音を鳴らすために作られたものなので、たとえ音が鳴らなくても、そのもの自体は遠い昔に鳴らすことのできた音の存在を、かすかに纏っているように思えるのです。はるか昔に鳴らすことのできたその音は、鐘の大きさからいってきっと小さな音だったことでしょう。音の鳴らないこのルリスタンの鐘は、そうした音を私に連想させるのですから、やっぱり今でも音を鳴らすという、その役目を担いながら、静かに今に遺されているのだと思います。
音についての様々な本や論文が出ています。音の存在の神秘や、音には神聖で特別な意味が籠められることなど、読むと引き込まれてゆく興味深い世界です。

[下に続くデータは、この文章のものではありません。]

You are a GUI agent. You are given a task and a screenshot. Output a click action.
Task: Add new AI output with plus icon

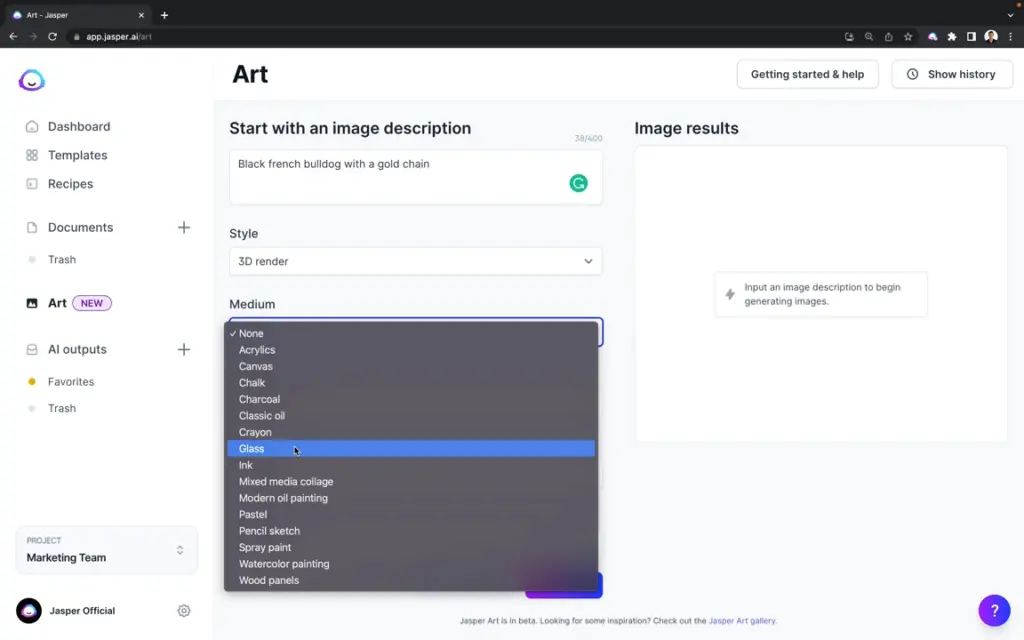coord(184,349)
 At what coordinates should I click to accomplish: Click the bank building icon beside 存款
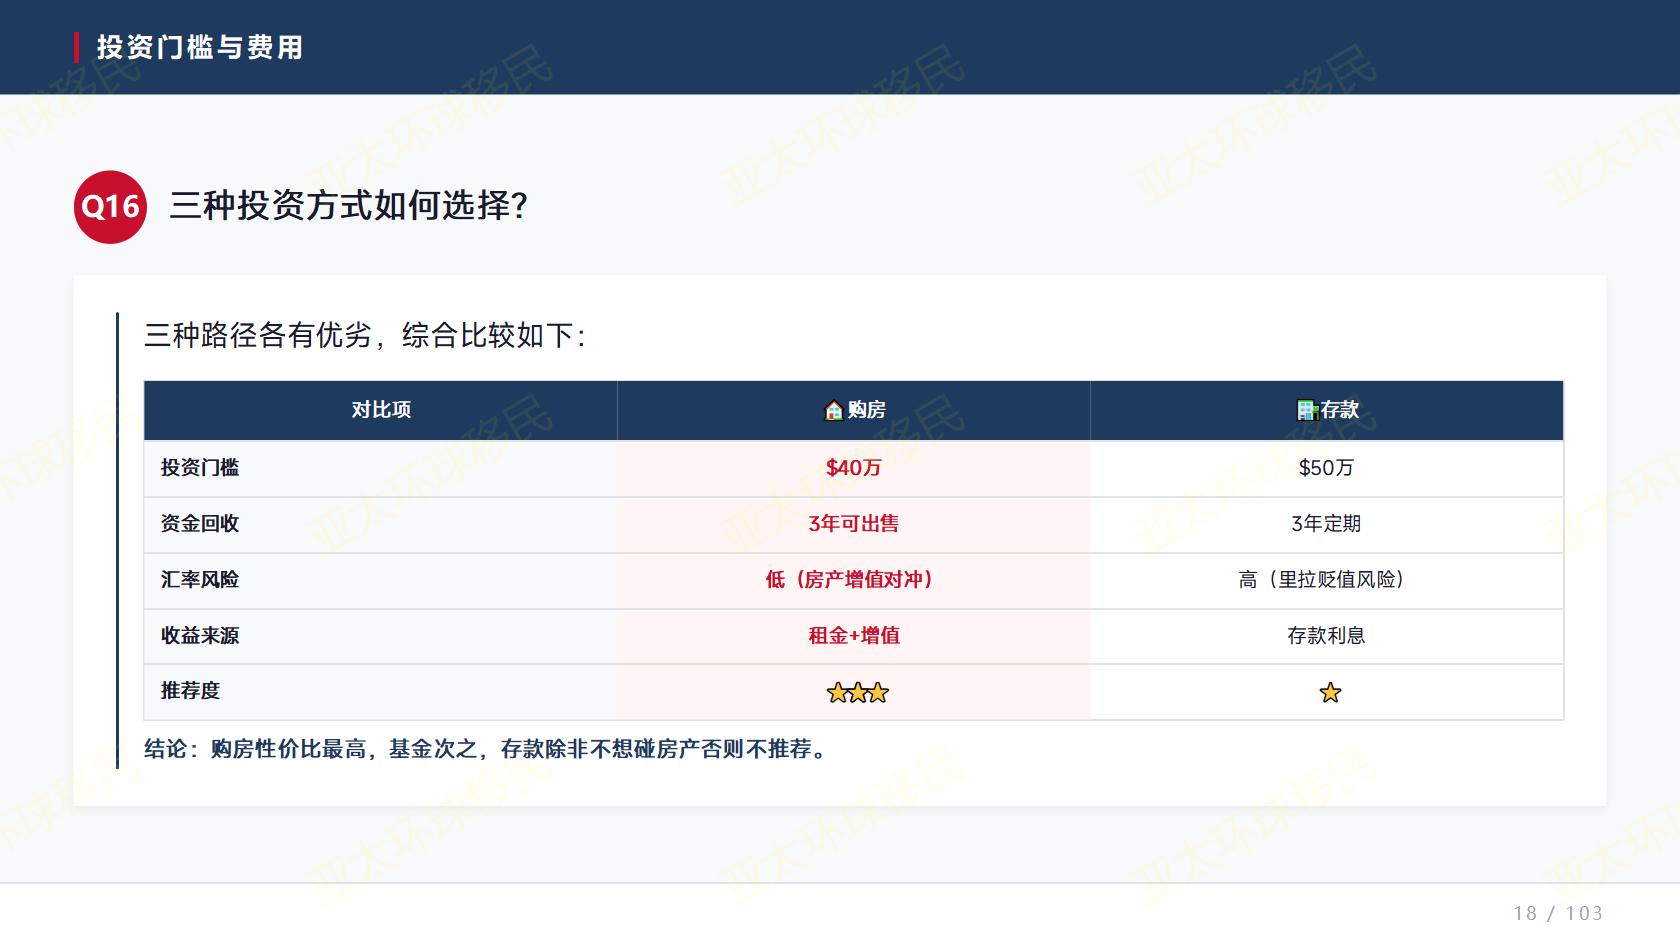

あと数時間で今年の除夜の鐘が響きます。風向きで、ほんとうにかすかに聞こえてくることのある、どこかのお寺の除夜の鐘を、今宵は耳を澄ませて待とうと思います。

 

今年は蓮の三十周年の年となりました。店の移転とも重なり、そして十一月には三十周年記念といたしまして、展示会「裂のほとりⅩ -表具裂展-」を無事におこなうことができました。多くの方に、また、遠方からも御来場いただきましたこと、皆様に心より感謝いたしております。本当にありがとうございました。古い裂、心惹かれる裂と出逢うことには、やはり大変さが伴いますが、これからも自分なりに努力してまいりたいと願っております。皆様に支えていただき三十年間古いものの仕事を続けられましたこと、心より御礼申し上げます。また来年も、素敵な裂をご紹介させていただきたいと思います。
来る年が皆様にとりまして良いお年となりますことを、心よりお祈り申し上げます。
どうぞ皆様、良いお年をお迎えください。